Im Februar 2012 gab der türkische Premierminister Recep Tayyip Erdoğan die Absicht seiner Regierung bekannt, eine “religiöse Jugend großzuziehen”. Die Religionsfreiheit hat in der Geschichte der modernen Türkei viele Phasen durchlebt: den traditionellen Sekularismus des Landes unter den wachsamen Augen des Militärs seit den 1920er-Jahren; die totale Abgrenzung des moderaten Islams gegenüber der unterdrückten Linken nach dem Militärputsch im Jahr 1980; verschiedene Versuche in the 1990er-Jahren, den politischen Islam zu bekämpfen und schließlich den Aufstieg der AKP zur Regierungspartei seit 2002. Dies sind wichtige Meilensteine in der Geschichte von Religion und Politik in der Türkei. Erdoğans Bemerkungen jedoch stellen den Beginn einer neuen Debatte zur Religiosität dar, die von einer konservativen Regierung unterstützt wird, die nicht mehr länger unter dem Einfluss des Militärs steht. Erdoğan löste damit eine intensive Debatte über die Stellung anderer religiöser und nicht-religiöser Minderheiten wie Aleviten, Christen, Juden und Atheisten aus (eine ausführlichere Analyse der religiösen Erziehung in der Türkei ist hier in Form eines UNHCR-Berichts verfügbar).
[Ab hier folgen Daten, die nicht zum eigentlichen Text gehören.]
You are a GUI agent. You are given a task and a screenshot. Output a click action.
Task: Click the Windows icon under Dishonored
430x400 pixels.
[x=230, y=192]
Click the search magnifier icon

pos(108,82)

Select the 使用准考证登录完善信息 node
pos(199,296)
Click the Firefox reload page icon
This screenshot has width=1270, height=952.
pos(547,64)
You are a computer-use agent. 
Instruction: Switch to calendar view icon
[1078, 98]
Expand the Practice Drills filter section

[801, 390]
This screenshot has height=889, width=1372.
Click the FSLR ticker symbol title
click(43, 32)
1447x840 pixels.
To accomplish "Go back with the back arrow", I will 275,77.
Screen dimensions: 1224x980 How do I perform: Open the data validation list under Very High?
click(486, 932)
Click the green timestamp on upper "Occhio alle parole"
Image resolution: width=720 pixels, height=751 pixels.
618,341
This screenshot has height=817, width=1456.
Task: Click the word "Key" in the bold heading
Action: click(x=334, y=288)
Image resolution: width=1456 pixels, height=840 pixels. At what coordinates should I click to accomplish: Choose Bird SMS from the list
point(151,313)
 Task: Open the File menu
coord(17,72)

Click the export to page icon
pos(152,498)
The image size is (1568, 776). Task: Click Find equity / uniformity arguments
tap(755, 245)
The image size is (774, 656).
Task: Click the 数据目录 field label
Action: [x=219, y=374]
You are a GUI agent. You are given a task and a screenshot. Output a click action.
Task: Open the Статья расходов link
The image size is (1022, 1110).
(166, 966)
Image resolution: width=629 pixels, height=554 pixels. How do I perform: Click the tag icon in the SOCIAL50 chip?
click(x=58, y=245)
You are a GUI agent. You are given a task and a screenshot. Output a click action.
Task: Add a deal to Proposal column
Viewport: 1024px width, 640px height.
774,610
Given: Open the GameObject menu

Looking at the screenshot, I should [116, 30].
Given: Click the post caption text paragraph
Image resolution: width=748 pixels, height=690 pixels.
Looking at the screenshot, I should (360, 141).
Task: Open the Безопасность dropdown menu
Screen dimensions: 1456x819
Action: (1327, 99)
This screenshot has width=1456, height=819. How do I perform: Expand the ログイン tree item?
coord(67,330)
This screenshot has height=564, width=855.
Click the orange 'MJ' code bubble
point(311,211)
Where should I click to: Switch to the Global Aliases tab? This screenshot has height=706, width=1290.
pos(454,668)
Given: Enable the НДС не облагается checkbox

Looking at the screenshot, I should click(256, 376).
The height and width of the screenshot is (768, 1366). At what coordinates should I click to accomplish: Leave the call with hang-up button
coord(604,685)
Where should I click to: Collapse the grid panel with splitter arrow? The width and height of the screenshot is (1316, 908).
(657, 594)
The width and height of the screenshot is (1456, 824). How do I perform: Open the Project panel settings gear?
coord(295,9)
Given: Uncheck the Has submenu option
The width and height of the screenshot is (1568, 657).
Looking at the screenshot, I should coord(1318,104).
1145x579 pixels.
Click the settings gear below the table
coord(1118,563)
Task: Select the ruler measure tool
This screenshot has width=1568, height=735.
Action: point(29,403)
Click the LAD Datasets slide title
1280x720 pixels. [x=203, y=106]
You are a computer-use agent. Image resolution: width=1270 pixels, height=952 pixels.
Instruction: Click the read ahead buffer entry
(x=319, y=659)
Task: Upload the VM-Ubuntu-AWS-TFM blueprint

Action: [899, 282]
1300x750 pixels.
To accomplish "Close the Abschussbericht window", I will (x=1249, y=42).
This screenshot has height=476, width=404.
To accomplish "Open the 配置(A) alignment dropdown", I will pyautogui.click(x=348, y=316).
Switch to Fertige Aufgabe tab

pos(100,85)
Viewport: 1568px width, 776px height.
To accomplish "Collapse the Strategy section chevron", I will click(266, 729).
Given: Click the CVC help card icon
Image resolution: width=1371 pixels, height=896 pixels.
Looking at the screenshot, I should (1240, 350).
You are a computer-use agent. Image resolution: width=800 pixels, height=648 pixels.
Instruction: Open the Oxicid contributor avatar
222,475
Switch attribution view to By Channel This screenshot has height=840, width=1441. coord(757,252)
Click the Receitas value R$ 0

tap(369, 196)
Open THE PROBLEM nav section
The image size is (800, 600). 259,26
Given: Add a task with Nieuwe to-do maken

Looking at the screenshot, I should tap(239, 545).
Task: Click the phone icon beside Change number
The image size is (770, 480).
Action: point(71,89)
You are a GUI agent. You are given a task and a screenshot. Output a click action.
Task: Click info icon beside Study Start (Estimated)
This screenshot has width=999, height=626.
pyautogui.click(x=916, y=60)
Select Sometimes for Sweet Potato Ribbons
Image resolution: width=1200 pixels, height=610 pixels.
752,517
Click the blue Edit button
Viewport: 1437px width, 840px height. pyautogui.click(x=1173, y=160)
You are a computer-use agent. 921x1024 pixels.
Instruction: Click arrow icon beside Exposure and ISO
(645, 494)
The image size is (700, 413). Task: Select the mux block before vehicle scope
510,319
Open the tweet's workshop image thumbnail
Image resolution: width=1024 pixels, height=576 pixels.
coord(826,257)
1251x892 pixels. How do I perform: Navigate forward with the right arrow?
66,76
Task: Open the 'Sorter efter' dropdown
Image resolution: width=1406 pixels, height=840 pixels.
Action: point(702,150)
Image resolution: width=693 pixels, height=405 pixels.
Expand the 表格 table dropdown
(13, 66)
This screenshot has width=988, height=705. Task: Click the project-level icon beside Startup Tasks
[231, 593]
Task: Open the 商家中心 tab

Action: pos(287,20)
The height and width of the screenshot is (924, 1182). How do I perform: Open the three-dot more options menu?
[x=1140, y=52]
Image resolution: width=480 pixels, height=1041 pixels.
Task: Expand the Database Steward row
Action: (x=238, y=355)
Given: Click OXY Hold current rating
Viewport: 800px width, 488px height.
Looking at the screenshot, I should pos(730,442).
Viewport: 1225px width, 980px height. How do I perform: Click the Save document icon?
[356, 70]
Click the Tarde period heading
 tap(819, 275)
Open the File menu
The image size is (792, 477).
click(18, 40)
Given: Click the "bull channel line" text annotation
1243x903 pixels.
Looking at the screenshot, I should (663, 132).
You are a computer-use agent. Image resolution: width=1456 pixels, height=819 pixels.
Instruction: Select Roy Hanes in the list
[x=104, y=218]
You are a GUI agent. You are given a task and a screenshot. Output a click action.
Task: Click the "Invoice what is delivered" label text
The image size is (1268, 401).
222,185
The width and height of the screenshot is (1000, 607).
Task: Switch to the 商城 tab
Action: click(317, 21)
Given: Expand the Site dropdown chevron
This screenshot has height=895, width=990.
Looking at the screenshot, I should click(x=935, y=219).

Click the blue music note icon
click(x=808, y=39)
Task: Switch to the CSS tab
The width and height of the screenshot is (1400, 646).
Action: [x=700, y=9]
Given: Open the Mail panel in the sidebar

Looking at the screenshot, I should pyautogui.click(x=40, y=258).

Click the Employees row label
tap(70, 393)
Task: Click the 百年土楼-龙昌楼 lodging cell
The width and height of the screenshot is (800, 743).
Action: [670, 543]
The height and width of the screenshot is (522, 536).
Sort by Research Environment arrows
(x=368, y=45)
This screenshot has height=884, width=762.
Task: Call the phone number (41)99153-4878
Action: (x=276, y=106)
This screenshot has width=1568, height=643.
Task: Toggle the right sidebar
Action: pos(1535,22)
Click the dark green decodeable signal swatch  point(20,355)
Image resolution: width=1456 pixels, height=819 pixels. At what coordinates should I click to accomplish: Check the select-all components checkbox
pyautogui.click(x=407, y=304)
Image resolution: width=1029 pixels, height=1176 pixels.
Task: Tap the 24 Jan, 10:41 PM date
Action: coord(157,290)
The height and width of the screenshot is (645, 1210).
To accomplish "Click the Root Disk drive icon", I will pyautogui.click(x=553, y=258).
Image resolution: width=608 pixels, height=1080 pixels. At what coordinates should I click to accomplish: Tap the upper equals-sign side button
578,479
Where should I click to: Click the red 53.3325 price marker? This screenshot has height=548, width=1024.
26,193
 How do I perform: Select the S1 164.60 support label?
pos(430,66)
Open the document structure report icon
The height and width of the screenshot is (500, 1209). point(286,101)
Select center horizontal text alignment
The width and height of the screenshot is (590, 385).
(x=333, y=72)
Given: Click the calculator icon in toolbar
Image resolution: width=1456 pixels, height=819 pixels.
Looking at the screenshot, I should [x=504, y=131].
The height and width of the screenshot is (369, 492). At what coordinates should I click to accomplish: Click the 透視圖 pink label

Nach den Äußerungen des Premierministers wurde vor allem die mögliche Spaltung des Landes entlang religiöser Linien kritisiert. Kemal Kilicdaroğlu, der Vorsitzende der Republikanischen Volkspartei, die als Beschützer weltlicher Ideale bekannt ist, bezeichnete Erdoğan als einen “Religionstreiber”, der versuche, das Volk zu spalten. Erdoğan antwortete darauf mit der Aussage, dass seine konservative demokratische Partei das Ziel habe, “eine Generation aufzuziehen, die konservativ und demokratisch ist und die Werte  und historischen Prinzipien der Nation in sich vereinbart”, dass dies jedoch keine atheistische Generation sein solle. Er benutzte auch das Beispiel “drogenabhängiger Straßenkinder” um zu verdeutlichen, dass eine religiöse Jugend einen Moral- und Wertekodex besitzen werde, während nicht-religiöse Jugendliche weder moralische Regeln noch einen Sinn im Leben fänden.

Meinung des Autors

Wir halten das Programm der Regierung für die Erziehung einer religiösen Jugend aus verschiedenen Gründen für von Grund auf fehlgeleitet. Erstens widerspricht dieses Vorhaben den Grundprinzipien der Demokratie, da es das Ziel hat, eine Nation zu schaffen, in der jeder die gleiche Perspektive teilt, und in der somit niemand die Chance hat, zwischen verschiedenen Perspektiven zu wählen. In einer Demokratie wird offen und respektvoll jeder Standpunkt hinterfragt und diskutiert. Niemand wird mit der einen wahren, von der Regierung bestimmten Meinung indoktriniert.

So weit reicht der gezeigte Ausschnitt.